Discussion
Introducing Ternary Bonsai: Top Intelligence at 1.58 Bits
yodon: So excited to see this - the big advantage of 1.58 bits is there are no multiplications at inference time, so you can run them on radically simpler and cheaper hardware.
wmf: Yet again they're comparing against unquantized versions of other models. They would probably still win but by a much smaller size margin.
Dumbledumb: Wouldnt the margin be higher? All other models being moved from unquantized to quantized would lower their performance, while bonsai stays. I get what you see if it was in regards to score/modelsize, but not for absolute performance
Animats: At 4 bits, you could just have a hard-wired table lookup. Two 4 bit values in, 256 entry table. You can have saturating arithmetic and a post-processing function for free. Somebody must be building hardware like that.
Animats: This makes sense. The 1-bit model implies needing 2x as many neurons, because you need an extra level to invert.
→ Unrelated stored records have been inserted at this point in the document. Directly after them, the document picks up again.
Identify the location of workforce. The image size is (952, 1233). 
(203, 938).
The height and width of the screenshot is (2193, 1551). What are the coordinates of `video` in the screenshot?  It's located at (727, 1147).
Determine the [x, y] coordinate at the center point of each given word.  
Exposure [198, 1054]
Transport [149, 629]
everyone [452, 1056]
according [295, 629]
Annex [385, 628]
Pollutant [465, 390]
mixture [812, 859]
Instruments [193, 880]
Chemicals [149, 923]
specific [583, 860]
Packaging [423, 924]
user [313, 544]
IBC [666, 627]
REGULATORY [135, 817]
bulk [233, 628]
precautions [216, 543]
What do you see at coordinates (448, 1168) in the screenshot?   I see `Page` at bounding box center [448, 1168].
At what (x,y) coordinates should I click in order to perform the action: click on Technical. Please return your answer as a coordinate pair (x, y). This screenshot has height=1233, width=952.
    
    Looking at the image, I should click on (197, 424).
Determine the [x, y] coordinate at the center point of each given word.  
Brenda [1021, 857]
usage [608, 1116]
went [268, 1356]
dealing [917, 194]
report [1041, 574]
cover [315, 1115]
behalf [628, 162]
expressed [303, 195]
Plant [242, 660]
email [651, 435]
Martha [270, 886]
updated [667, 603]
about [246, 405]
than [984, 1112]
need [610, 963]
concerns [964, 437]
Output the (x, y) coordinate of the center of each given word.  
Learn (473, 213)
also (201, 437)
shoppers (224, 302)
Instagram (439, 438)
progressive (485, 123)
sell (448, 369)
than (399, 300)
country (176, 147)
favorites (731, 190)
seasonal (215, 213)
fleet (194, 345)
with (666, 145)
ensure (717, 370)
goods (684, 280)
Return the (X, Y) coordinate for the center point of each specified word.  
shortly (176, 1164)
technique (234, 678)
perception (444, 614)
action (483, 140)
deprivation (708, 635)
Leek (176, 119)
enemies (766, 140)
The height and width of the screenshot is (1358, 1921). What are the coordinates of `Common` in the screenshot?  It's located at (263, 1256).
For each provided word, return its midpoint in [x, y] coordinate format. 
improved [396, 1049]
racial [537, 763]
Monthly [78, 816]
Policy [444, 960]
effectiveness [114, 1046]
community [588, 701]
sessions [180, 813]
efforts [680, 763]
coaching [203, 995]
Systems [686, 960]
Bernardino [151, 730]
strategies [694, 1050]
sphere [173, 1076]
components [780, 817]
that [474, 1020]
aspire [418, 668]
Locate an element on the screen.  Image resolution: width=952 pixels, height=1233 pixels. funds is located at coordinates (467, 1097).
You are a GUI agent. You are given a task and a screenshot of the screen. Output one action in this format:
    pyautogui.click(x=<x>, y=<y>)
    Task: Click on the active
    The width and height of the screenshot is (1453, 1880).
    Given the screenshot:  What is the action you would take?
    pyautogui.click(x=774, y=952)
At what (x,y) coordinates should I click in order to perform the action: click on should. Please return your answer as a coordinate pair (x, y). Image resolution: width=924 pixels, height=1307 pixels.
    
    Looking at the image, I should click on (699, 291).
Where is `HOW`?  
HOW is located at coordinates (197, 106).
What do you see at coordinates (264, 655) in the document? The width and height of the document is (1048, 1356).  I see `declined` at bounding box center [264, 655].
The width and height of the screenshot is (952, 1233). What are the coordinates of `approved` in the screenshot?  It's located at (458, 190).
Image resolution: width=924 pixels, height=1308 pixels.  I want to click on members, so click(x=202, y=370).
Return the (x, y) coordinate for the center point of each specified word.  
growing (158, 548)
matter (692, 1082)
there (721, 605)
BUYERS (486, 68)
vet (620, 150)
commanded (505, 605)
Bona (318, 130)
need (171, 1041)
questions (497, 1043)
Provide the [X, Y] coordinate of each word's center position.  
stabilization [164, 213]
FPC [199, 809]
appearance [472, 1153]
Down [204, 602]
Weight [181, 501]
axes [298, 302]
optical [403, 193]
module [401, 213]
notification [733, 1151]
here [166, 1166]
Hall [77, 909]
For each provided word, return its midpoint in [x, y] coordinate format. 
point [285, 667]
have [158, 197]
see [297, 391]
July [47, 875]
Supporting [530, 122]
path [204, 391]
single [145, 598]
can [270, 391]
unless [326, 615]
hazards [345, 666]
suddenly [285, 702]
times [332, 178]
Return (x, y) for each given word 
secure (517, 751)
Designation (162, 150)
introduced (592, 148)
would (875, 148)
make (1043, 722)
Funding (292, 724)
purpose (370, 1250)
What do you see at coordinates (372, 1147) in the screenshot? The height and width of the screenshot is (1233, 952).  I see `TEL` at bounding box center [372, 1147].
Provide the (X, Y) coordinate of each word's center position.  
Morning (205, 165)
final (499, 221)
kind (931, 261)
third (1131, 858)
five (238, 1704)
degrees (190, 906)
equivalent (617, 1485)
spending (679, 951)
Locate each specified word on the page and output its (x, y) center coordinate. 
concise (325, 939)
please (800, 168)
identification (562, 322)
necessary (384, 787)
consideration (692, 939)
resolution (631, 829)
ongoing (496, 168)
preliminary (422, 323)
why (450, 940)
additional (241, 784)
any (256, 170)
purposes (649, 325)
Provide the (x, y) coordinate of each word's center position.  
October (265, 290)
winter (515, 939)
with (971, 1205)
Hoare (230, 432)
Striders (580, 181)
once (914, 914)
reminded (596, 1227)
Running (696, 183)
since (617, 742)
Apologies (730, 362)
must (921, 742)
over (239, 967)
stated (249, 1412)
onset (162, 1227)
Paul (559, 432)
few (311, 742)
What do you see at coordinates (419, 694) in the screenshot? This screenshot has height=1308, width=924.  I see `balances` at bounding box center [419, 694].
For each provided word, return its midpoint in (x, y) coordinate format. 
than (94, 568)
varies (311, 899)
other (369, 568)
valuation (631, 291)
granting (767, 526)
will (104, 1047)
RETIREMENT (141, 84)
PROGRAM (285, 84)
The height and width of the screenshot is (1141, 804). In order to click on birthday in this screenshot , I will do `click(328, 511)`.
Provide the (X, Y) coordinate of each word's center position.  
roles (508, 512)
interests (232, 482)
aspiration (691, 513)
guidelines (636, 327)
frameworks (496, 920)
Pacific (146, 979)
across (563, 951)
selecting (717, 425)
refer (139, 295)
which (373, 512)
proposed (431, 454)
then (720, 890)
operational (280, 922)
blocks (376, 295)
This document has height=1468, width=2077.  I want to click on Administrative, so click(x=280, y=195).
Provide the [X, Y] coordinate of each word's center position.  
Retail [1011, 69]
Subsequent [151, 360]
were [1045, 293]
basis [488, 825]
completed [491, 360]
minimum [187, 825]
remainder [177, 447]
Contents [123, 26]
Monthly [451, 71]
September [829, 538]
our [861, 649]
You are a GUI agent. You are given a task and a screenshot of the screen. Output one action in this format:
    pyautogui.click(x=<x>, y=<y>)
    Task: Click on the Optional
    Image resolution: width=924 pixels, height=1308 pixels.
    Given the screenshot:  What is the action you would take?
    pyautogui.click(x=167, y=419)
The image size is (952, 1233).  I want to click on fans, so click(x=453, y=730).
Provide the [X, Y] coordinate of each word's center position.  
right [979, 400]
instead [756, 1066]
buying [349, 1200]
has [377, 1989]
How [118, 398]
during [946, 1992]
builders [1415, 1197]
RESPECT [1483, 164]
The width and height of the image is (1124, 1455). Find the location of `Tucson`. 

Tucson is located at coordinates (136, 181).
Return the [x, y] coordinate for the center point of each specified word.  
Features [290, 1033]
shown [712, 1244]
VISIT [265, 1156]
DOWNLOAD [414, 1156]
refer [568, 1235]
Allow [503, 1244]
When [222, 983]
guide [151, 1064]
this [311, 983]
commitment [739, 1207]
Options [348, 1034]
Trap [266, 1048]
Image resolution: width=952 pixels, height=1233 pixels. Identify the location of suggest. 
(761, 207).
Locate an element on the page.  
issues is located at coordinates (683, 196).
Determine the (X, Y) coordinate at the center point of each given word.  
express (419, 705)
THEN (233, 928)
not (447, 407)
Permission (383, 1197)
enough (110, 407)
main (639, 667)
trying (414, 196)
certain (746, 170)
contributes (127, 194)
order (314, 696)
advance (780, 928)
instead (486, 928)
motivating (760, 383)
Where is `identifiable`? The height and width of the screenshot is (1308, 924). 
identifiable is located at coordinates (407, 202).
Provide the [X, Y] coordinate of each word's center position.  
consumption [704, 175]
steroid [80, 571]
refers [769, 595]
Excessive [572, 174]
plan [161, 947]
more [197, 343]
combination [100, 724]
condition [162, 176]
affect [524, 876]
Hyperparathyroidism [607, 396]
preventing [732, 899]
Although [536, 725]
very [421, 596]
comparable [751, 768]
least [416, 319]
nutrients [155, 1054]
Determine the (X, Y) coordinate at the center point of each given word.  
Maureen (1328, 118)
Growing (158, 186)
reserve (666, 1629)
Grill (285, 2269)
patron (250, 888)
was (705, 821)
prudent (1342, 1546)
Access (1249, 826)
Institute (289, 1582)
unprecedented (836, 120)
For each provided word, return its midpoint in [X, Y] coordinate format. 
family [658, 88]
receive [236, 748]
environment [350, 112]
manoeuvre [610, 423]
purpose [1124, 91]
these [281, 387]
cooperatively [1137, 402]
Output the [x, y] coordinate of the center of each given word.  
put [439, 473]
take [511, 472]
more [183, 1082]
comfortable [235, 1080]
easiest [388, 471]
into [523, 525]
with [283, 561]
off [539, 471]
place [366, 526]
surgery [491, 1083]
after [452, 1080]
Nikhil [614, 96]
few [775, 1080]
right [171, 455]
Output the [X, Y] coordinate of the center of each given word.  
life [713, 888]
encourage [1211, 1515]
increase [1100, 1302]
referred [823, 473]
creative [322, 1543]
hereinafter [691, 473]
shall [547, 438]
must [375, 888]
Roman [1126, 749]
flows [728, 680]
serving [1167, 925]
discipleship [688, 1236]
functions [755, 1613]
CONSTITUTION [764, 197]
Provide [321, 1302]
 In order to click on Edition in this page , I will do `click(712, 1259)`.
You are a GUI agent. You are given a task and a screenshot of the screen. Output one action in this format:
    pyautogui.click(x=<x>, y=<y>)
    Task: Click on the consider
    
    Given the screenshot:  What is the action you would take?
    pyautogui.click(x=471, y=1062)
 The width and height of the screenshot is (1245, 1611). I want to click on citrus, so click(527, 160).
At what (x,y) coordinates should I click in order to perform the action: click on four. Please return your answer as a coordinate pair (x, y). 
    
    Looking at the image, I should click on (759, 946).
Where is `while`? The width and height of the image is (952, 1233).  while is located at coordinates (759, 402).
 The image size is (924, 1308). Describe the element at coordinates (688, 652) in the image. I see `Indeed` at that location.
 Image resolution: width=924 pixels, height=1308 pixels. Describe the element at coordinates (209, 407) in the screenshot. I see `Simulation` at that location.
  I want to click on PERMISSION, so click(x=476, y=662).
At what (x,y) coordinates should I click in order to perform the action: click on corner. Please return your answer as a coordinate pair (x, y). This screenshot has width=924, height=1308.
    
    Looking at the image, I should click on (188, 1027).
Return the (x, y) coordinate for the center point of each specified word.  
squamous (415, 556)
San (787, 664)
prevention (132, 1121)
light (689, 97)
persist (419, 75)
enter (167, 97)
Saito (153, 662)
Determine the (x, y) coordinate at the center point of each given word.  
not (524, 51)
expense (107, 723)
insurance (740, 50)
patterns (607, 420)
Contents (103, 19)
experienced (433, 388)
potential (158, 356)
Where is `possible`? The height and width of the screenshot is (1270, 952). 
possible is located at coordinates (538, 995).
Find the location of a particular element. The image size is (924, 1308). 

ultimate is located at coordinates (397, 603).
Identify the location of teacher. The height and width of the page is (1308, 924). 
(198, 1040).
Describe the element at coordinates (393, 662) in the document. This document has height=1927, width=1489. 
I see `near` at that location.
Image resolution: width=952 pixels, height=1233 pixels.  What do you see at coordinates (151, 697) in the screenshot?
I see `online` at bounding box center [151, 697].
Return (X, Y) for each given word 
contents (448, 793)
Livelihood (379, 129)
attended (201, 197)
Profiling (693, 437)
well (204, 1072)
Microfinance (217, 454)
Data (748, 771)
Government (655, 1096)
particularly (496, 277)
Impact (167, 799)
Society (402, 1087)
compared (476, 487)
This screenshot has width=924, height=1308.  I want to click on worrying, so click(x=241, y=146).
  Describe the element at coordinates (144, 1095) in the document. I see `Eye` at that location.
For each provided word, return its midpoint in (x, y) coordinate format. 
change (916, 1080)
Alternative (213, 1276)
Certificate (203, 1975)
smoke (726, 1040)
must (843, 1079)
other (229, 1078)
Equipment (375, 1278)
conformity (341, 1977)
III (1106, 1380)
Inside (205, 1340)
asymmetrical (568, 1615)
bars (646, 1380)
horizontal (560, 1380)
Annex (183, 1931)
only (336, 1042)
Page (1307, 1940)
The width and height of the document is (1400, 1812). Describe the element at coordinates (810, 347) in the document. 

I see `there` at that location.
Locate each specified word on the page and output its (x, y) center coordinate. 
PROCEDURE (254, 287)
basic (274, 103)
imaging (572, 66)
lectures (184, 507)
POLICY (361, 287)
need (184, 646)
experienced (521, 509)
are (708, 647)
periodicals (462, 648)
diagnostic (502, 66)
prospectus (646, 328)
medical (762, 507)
But the ternary model still has a sign, just really low resolution.(I've been reading the MMLU-Redux questions for electrical engineering. They're very funny. Fifty years ago they might have been relevant. The references to the Intel 8085 date this to the mid-1970s. Moving coil meters were still a big thing back then. Ward-Leonard drives still drove some elevators and naval guns. This is supposed to be the hand-curated version of the questions. Where do they get this stuff? Old exams?)[1] https://github.com/aryopg/mmlu-redux/blob/main/outputs/multi...
ericb: This is pretty cool! I would love to see an even larger models shrunk down.If you got that into a couple gigs--what could you stuff into 20 gigs?